Turn the records into a numbered list, starting at the first line and ending at the line that contains "(x=630, y=21)". Leave out any blank lines.

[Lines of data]
* * *
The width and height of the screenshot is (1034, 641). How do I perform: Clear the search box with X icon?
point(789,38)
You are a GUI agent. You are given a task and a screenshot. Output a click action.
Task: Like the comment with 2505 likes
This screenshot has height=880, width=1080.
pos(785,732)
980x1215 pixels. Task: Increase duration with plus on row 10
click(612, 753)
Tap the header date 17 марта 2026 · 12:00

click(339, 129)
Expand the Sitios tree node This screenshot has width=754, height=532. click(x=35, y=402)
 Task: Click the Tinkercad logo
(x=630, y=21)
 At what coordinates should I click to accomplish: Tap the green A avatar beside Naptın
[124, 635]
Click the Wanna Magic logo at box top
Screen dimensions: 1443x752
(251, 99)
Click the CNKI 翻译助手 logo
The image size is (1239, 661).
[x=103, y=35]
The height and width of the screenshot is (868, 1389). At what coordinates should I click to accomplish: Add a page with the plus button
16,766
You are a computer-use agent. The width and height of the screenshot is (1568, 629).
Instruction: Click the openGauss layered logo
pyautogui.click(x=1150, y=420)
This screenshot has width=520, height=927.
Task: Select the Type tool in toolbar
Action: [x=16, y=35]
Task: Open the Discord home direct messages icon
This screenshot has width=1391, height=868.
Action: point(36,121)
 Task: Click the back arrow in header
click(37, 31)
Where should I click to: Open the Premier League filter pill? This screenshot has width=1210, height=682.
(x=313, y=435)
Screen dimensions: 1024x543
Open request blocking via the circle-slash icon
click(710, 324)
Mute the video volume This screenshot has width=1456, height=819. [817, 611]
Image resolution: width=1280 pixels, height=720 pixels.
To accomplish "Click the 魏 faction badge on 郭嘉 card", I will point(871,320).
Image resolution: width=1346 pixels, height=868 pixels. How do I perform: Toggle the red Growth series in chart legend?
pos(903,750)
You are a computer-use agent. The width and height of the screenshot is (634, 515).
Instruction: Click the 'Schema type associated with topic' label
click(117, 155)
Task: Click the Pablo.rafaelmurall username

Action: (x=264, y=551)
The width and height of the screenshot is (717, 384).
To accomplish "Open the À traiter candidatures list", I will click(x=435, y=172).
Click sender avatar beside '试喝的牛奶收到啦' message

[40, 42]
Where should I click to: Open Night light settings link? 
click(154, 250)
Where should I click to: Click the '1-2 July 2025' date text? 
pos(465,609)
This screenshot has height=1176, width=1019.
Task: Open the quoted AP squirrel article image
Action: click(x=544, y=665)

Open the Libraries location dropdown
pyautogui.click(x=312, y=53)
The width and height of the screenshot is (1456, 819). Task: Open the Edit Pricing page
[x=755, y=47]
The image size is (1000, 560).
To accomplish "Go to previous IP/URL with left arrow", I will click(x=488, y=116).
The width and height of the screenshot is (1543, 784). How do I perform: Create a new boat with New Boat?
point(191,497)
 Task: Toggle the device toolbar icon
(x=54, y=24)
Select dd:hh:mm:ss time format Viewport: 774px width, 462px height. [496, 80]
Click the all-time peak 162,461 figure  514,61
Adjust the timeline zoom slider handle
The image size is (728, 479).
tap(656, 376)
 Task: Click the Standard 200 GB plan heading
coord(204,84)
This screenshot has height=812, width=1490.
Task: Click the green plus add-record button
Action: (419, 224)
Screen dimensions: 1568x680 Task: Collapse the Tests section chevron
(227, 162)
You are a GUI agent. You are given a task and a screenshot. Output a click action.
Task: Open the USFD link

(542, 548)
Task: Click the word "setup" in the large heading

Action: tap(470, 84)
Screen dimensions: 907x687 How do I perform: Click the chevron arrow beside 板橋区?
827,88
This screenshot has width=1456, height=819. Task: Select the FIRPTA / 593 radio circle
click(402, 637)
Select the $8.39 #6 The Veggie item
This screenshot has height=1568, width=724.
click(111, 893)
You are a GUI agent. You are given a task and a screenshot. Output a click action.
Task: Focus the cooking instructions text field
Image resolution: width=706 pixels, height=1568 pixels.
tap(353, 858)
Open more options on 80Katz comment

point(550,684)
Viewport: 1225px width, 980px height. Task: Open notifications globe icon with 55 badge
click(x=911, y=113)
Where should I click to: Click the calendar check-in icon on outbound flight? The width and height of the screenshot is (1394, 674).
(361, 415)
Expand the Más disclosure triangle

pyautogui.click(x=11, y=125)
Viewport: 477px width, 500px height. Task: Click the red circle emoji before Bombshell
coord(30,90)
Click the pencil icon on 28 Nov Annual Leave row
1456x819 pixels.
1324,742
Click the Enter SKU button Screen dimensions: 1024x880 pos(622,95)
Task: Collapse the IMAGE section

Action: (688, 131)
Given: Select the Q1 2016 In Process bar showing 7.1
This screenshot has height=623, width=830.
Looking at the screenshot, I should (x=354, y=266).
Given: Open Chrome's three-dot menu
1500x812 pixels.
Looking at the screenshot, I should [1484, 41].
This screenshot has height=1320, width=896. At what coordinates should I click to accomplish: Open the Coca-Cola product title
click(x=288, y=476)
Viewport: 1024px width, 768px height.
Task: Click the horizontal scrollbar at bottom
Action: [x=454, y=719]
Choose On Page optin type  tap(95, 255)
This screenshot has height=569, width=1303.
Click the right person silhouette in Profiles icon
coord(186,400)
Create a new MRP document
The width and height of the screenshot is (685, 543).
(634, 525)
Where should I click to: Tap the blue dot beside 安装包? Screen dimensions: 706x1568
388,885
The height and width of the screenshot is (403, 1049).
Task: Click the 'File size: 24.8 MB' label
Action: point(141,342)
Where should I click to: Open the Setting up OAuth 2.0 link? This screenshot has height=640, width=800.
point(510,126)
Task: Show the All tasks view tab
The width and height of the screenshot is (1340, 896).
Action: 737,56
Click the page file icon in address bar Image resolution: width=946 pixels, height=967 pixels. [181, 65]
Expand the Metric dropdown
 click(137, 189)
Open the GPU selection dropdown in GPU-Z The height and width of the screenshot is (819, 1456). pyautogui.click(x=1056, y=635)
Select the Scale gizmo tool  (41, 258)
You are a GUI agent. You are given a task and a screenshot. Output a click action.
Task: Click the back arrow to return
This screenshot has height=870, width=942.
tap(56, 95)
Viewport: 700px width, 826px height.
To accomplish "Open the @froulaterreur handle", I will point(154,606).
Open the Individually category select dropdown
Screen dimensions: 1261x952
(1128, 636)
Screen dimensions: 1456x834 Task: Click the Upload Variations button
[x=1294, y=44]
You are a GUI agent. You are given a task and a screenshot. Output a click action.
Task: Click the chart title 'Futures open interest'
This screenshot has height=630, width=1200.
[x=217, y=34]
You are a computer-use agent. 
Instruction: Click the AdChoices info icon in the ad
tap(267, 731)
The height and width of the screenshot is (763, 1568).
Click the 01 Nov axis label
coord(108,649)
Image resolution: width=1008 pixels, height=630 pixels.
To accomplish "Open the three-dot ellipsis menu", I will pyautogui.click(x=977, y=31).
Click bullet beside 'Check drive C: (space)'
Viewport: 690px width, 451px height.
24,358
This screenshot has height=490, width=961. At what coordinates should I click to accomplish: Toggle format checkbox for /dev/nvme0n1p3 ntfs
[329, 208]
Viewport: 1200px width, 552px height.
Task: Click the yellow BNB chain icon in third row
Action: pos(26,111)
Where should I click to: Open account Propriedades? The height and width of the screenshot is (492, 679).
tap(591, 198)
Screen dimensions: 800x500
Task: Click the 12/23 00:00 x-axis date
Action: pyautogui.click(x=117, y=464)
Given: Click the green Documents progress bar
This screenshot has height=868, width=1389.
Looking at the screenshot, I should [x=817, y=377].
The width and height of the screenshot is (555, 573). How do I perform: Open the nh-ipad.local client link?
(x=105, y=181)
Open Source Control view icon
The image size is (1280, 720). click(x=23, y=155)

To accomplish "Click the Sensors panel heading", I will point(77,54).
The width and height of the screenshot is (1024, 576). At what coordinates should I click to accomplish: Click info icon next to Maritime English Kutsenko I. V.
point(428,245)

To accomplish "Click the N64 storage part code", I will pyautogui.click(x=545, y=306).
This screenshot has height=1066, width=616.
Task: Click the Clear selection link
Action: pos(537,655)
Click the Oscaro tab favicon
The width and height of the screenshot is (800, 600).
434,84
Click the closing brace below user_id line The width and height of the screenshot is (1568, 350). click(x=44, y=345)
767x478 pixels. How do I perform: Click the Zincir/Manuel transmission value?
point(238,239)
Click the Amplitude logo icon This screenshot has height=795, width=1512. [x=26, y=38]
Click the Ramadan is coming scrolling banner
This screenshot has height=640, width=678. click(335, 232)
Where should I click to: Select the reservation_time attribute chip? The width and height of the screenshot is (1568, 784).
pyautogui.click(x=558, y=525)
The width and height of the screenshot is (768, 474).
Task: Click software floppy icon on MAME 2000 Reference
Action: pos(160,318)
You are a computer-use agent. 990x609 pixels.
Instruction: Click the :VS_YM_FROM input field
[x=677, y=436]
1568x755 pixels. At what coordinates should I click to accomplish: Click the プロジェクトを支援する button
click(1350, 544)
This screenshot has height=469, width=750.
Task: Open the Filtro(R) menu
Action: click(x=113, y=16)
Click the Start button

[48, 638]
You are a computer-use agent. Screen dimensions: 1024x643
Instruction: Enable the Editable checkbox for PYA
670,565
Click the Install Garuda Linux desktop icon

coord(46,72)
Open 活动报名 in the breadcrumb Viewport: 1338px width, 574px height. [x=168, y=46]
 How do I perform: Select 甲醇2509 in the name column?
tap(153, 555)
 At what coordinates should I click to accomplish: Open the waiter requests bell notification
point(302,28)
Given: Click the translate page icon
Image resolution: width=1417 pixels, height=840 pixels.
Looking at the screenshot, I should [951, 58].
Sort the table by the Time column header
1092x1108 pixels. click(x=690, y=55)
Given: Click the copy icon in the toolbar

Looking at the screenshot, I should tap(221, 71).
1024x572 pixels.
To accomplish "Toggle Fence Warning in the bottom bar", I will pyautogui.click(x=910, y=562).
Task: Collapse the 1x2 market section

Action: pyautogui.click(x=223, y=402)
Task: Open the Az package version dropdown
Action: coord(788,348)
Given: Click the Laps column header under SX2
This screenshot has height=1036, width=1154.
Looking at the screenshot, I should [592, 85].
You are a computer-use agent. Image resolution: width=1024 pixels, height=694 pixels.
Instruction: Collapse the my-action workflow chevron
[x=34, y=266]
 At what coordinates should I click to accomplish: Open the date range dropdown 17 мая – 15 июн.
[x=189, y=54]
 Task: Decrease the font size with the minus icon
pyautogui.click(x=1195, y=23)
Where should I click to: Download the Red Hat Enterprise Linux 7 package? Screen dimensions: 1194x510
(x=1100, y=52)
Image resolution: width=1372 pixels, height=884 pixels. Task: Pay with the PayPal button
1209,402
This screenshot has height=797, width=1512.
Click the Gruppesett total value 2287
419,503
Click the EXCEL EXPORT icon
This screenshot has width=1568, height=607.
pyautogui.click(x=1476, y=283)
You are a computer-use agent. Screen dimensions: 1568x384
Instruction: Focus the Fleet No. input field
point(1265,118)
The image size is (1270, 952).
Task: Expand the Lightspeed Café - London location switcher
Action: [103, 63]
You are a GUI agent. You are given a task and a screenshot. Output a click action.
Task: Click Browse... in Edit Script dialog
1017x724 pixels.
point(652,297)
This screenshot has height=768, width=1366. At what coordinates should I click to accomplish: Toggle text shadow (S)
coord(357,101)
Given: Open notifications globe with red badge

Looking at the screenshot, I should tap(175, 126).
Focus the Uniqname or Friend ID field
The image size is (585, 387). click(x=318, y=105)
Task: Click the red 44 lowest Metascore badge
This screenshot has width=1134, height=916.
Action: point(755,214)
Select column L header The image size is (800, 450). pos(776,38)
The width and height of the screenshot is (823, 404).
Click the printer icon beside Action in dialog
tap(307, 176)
* * *
**Reply to the task**
1. The width and height of the screenshot is (1034, 641). How do I perform: Clear the search box with X icon?
2. point(789,38)
3. You are a GUI agent. You are given a task and a screenshot. Output a click action.
4. Task: Like the comment with 2505 likes
5. This screenshot has height=880, width=1080.
6. pos(785,732)
7. 980x1215 pixels. Task: Increase duration with plus on row 10
8. click(612, 753)
9. Tap the header date 17 марта 2026 · 12:00
10. click(339, 129)
11. Expand the Sitios tree node This screenshot has width=754, height=532. click(x=35, y=402)
12.  Task: Click the Tinkercad logo
13. (x=630, y=21)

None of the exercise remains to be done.